The argument is, in substance, that these provisions of our unlawful detainer statute prescribe a complete and exclusive procedure as to the manner and time of responding to the merits by the defendant. We do not think so. It seems to us that the court has power, for good cause, to relieve a defendant from the consequences of failing to formally demur or answer within the prescribed time, in an unlawful detainer action as well as in an ordinary civil action. True, the language of § 822 above quoted seems in terms to be mandatory as to the rendering of the judgment by default, but we do not think that language should be so regarded to the extent of depriving a defendant from showing cause for a failure to answer or demur within the prescribed time.
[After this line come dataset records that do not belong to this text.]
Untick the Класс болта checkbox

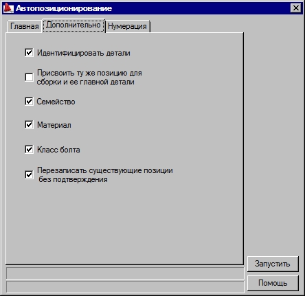point(29,150)
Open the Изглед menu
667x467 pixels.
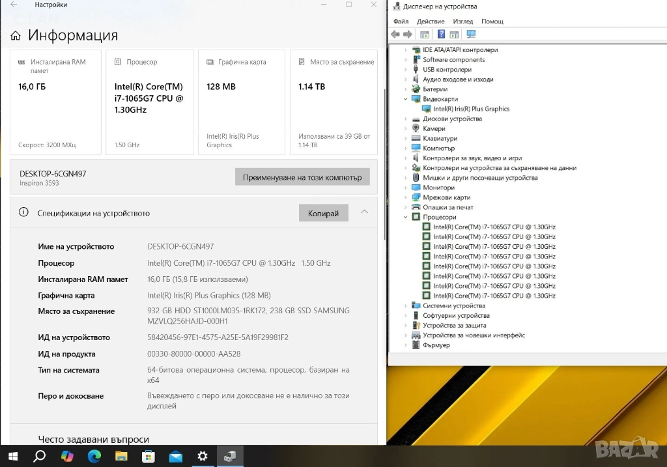(462, 21)
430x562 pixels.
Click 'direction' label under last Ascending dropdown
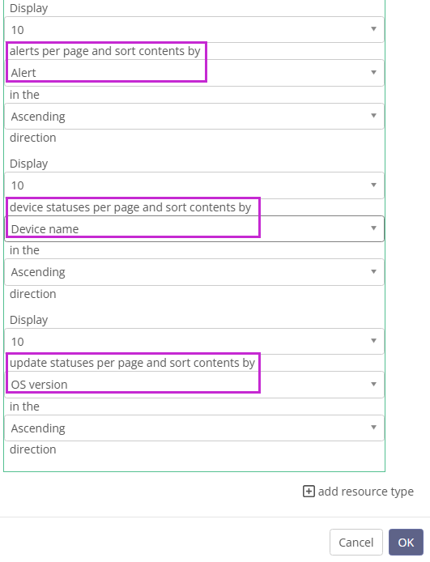click(33, 449)
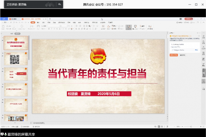Select the highlighted Start ribbon tab
The width and height of the screenshot is (206, 137).
(x=33, y=23)
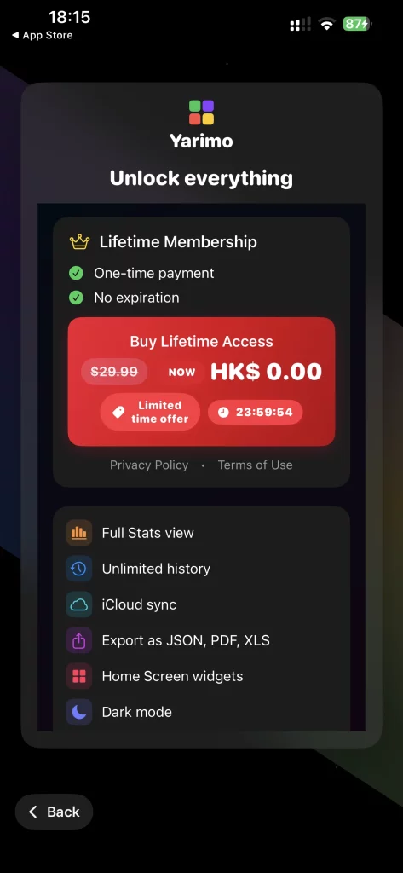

Another provision of our unlawful detainer statute, Rem. Comp. Stat., § 829, reads:

"Except as otherwise provided in this chapter, the provisions of the laws of this state with reference to practice in civil actions are applicable to and constitute the rules of practice in the proceedings mentioned in this chapter; . . ."

And referring to our general civil practice statutes, Rem. Comp. Stat., § 241, we read:

"A defendant appears in an action when he answers, demurs, makes any application for an order therein, or gives the plaintiff written notice of his appearance. After appearance a defendant is entitled to notice of all subsequent proceedings; .. . Every such appearance made in an action shall be deemed a general appearance, unless the defendant in *448 making the same states that the same is a special appearance."

These considerations lead us to the conclusion that the superior court not only had jurisdiction of the subject matter and the persons of the parties, empowering him to decide as to whether or not the default judgment should be set aside; but, also, that, under the circumstances appearing, it did not abuse its discretion or err in setting aside the default judgment and allowing the defendant to answer to the merits.

The order is affirmed and this proceeding is dismissed.

FULLERTON, C.J., FRENCH, and TOLMAN, JJ., concur.